WORK ITEM =
Every line in the records below between the one holding "Beroemdheden (290, 2406)" and the one holding "Scheenbeschermers kiezen zonder", inclusive, is to be set down exactly; all other lines are to be left out.

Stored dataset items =
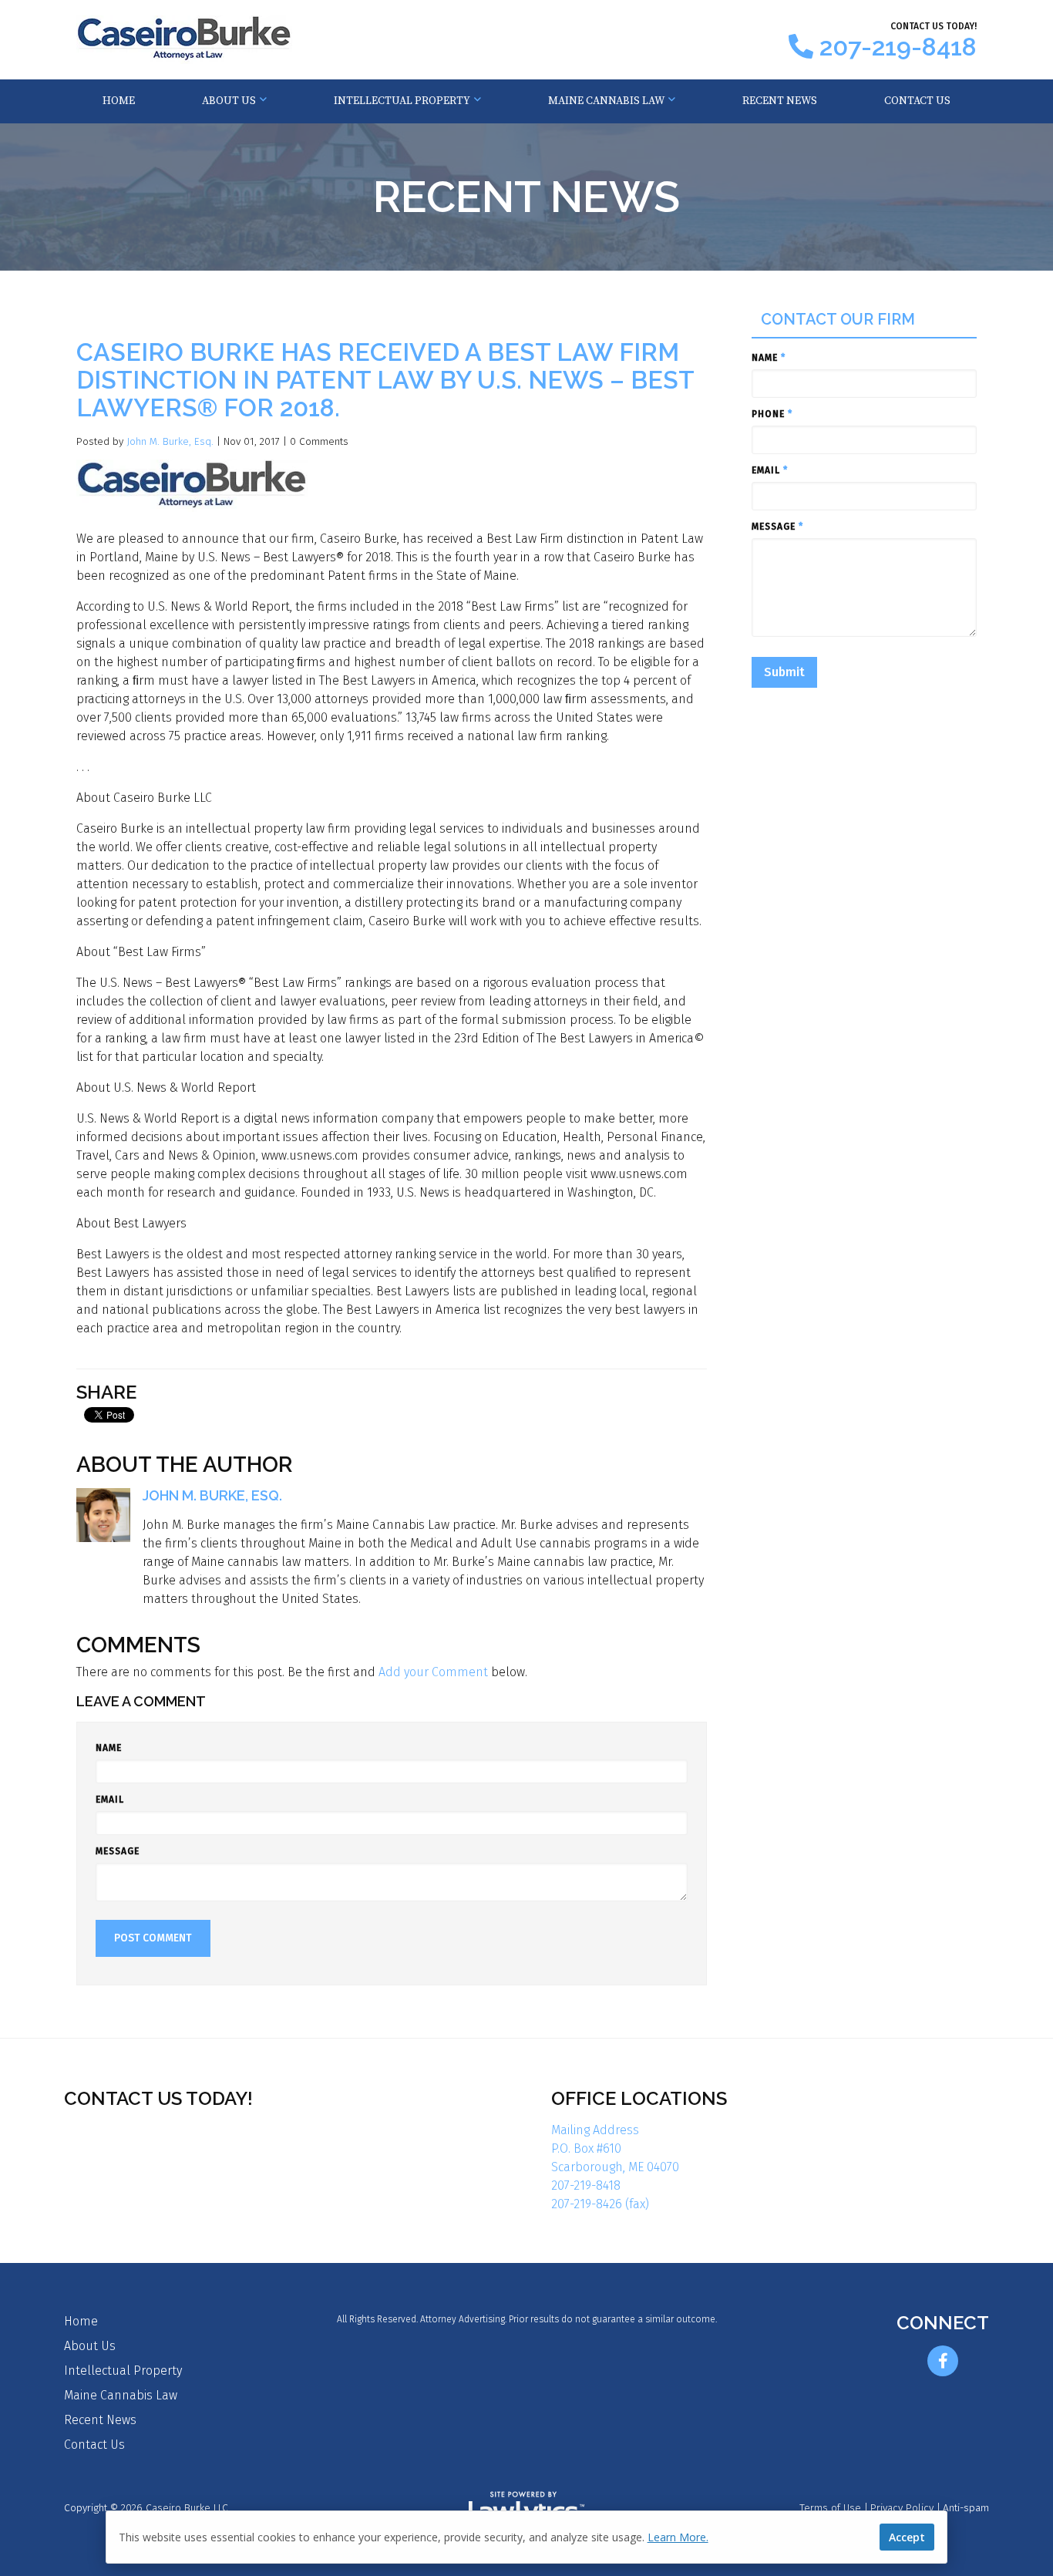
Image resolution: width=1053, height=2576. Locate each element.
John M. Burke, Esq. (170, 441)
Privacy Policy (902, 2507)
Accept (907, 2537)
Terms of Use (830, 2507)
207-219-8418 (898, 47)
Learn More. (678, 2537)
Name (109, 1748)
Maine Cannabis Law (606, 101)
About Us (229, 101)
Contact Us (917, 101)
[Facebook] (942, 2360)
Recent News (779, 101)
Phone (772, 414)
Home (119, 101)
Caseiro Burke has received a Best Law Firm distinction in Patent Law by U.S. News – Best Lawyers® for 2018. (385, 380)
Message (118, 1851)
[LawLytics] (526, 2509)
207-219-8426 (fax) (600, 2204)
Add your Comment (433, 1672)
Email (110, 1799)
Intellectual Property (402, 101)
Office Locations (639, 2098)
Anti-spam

==

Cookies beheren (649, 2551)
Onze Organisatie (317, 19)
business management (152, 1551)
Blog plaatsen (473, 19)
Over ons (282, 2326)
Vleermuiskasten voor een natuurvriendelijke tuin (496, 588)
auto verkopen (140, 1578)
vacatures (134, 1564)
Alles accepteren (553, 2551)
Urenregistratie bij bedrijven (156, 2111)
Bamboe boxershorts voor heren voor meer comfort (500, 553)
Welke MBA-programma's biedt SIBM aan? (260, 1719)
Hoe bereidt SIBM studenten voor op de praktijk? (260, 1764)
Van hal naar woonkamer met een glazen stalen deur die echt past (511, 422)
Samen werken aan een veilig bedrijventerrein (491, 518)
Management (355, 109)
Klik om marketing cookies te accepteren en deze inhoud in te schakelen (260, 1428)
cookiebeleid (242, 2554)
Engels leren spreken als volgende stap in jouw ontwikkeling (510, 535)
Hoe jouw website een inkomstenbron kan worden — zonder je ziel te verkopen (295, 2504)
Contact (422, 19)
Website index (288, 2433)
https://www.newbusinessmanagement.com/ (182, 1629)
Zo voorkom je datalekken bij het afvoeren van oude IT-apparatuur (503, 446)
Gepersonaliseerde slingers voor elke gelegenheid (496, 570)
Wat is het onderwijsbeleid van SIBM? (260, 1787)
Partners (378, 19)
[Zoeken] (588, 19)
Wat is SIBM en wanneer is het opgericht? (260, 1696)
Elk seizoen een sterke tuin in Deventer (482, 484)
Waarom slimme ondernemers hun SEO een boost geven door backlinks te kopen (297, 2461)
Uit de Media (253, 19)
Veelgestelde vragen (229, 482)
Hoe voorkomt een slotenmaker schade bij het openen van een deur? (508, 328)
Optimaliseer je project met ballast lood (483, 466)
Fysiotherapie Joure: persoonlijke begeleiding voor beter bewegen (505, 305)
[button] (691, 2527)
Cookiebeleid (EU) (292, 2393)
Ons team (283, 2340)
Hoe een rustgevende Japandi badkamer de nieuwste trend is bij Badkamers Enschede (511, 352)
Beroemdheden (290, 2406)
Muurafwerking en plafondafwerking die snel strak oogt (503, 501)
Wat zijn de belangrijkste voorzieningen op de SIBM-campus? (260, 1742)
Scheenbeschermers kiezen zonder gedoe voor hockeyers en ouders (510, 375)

RESULT FOR THIS EXERCISE =
Beroemdheden (290, 2406)
Muurafwerking en plafondafwerking die snel strak oogt (503, 501)
Wat zijn de belangrijkste voorzieningen op de SIBM-campus? (260, 1742)
Scheenbeschermers kiezen zonder gedoe voor hockeyers en ouders (510, 375)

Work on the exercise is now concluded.